(With many thanks to Dan Levin for his help)
This is what I arrived at [blog:2008/08/19/19.49 last week] as an authentication GUI:
This GUI Design has several good and bad points - first the good ones:
- It tells the user exactly what he should do
- It gives help in how to achieve that
- It provides additional help on how to achieve this
The bad ones though weigh very heavy:
- Its a dialog.
- Its super text heavy
- it looks ugly (well not because of the design, but because it has so much text in it.)
The most pressing problem however is in the library support from OTR. It simply does not know what a question is.
This is a problem, because it makes it almost impossible to have the Question as a special entitiy in the GUI - and also that none of the synchronisation problems that this brings are adressed in the GUI. So what to do if both users start typing their own question?
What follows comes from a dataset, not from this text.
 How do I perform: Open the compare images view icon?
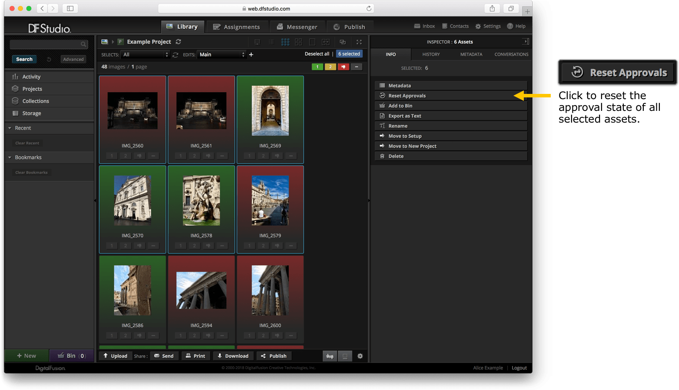pyautogui.click(x=326, y=42)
The other User wouldn't know - then how does the programm tell the user that his question was just overruled be the other persons and that he should provide the answer to that as the secret word?
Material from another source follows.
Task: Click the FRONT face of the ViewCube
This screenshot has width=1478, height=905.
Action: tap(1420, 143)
There is more of course - but this is what I consider the most important.
Well, this is our current approach at solving these problems:
This is what I like about this:
- No more dialog, it's all happening inline
- It clearly states what goes where in clear statements
- It tells the user in clear terms what he needs to do and how to do it
- Only as much text as is absolutely needed
- Provides more help should the user request it.
Especially this is the most simple GUI of all the approaches that I tried.
I don't have finished mockups of the other aproaches (most is pen'n'paper work) but I did try having the question and answer thing inline like so:
I especially like the fact that this gives lots of practical information to the user - even if it is still very wordy and does not solve the race condition of who will actually ask the question.
Therefore we decided to go with the first aproach pictured above.
There is of course more to this GUI than just the pretty pictures shown above. A few more things come to mind, that we think are very important:
- The normal chat window can and should be used as a feedback and instruction window. (With help messages clearly marked as such of course.) We want to use this to show some initial help when the "Verify" button is clicked and the authentication process is started and also at least when the authentication process fails multiple times, to provide additional help and tips as to how to overcome this situation.
- Whenever the user types the secret word in the normal chat we want to either clearly notify the user that he has just compromised his password exchange and needs to choose a new question and answer (also if it is in the recent history) or we'd like to prevent the sending of the message (perhaps with a dialog box that also allows to proceed if that is really wanted).
One unsolved problem is, that when the authentication fails multiple times, we need to find a good compromise between teaching the user about ways to prevent errors and making him aware of the possibility that there may be a man in the middle attack taking place.
Of course, just as the last time: Feedback welcome.